What to do:
How many lines of the data below contain the string "photos"? Case counts. Give only the number.

==================================================

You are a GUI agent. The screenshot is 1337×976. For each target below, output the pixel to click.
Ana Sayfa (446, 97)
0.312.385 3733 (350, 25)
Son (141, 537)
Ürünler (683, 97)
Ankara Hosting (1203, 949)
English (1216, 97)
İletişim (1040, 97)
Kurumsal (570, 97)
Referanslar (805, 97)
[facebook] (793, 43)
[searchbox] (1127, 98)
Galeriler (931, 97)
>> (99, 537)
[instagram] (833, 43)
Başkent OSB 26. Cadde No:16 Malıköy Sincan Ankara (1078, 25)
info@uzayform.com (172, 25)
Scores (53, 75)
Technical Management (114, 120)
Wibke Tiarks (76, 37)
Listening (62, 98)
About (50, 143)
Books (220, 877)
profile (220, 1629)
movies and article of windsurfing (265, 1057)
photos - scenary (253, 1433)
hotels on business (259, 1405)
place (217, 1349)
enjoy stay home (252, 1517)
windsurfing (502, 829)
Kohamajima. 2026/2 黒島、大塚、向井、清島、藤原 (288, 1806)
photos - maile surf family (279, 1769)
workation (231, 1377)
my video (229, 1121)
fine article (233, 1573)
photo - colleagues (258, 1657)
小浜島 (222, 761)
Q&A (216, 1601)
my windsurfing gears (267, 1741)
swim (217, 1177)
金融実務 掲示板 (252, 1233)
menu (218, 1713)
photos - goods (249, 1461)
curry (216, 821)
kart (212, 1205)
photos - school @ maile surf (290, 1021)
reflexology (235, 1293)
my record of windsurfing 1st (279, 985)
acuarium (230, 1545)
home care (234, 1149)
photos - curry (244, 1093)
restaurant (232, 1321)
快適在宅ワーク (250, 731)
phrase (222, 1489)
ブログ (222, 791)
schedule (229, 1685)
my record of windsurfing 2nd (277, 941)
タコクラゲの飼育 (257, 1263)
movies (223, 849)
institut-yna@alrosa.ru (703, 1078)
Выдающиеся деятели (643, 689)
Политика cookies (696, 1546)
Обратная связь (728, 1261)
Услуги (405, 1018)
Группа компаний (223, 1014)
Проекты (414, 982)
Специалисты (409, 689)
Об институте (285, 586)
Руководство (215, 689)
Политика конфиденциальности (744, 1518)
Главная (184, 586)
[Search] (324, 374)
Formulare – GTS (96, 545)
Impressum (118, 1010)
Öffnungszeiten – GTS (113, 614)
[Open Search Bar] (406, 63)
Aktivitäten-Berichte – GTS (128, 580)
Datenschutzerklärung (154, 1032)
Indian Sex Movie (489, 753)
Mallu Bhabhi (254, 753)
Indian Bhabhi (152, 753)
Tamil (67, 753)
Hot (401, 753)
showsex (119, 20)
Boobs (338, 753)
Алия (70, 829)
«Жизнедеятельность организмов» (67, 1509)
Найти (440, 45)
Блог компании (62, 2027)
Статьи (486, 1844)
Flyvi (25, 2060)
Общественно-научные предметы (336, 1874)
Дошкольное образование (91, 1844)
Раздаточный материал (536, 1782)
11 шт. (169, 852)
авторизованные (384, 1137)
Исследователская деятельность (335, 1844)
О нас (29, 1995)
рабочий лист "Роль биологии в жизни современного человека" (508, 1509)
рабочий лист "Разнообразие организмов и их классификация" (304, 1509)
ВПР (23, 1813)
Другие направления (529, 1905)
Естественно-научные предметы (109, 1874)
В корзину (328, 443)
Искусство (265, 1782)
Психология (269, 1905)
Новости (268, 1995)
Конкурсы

==================================================

Response to this task:
5